(Written request): Pull out every row below word for word, and leave the pictures out of your answer.

(Pointing data for screenshots):
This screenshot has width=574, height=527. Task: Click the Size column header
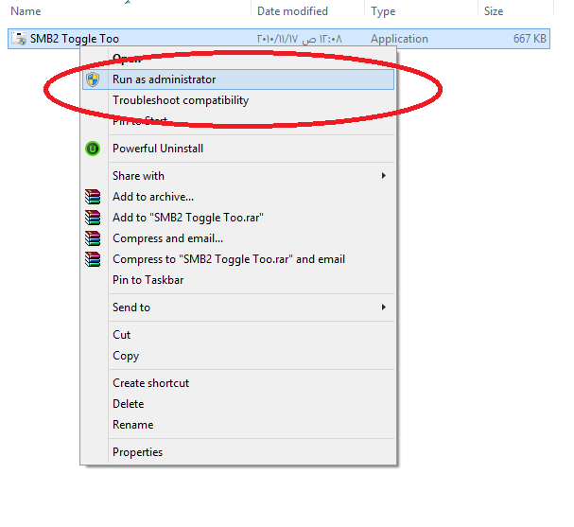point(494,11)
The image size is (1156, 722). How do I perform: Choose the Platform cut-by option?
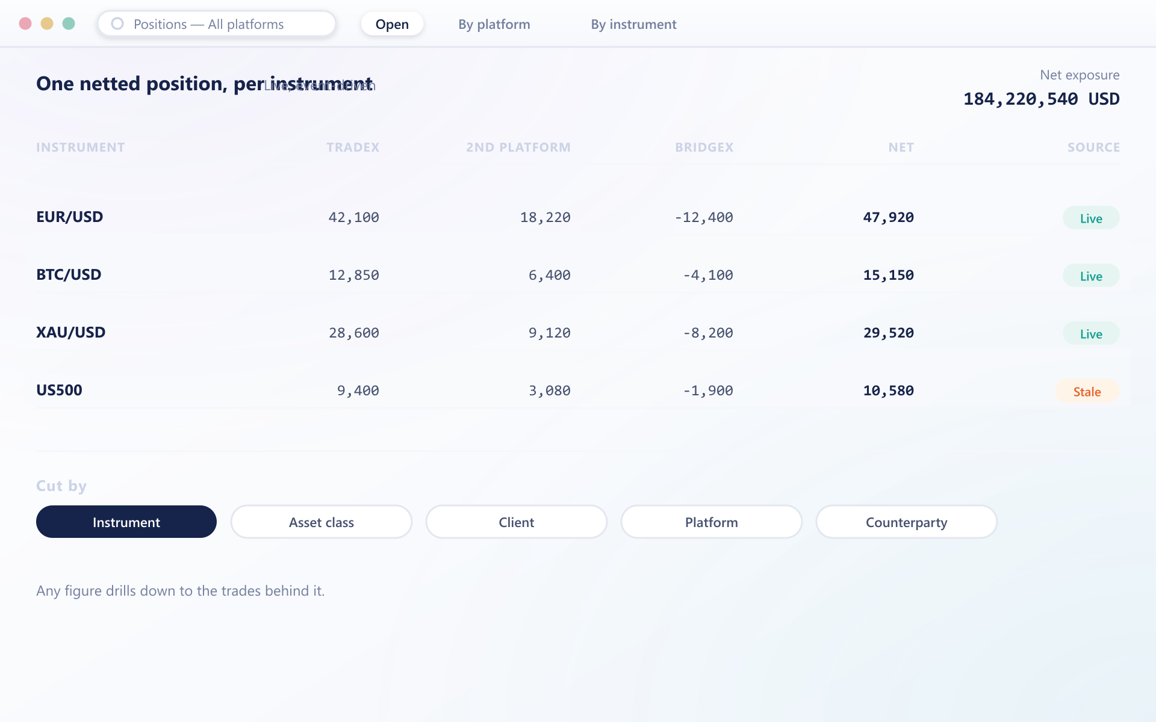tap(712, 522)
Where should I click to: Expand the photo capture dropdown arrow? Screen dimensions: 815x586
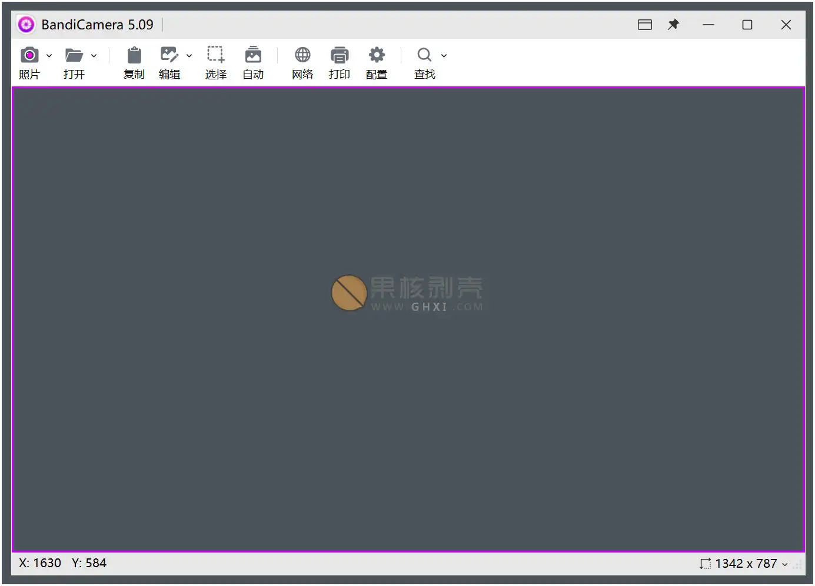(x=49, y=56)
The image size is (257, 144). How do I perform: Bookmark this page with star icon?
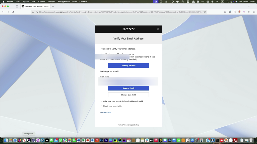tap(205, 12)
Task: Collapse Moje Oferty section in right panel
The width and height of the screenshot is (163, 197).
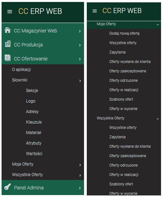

(Written response):
This screenshot has width=574, height=527. Task: Click the Size column header
point(494,11)
The image size is (1156, 722). How do I perform: Choose the Platform cut-by option?
tap(712, 522)
Where should I click to: Expand the photo capture dropdown arrow? Screen dimensions: 815x586
(x=49, y=56)
The image size is (257, 144). How do I perform: Bookmark this page with star icon?
tap(205, 12)
Task: Collapse Moje Oferty section in right panel
The width and height of the screenshot is (163, 197).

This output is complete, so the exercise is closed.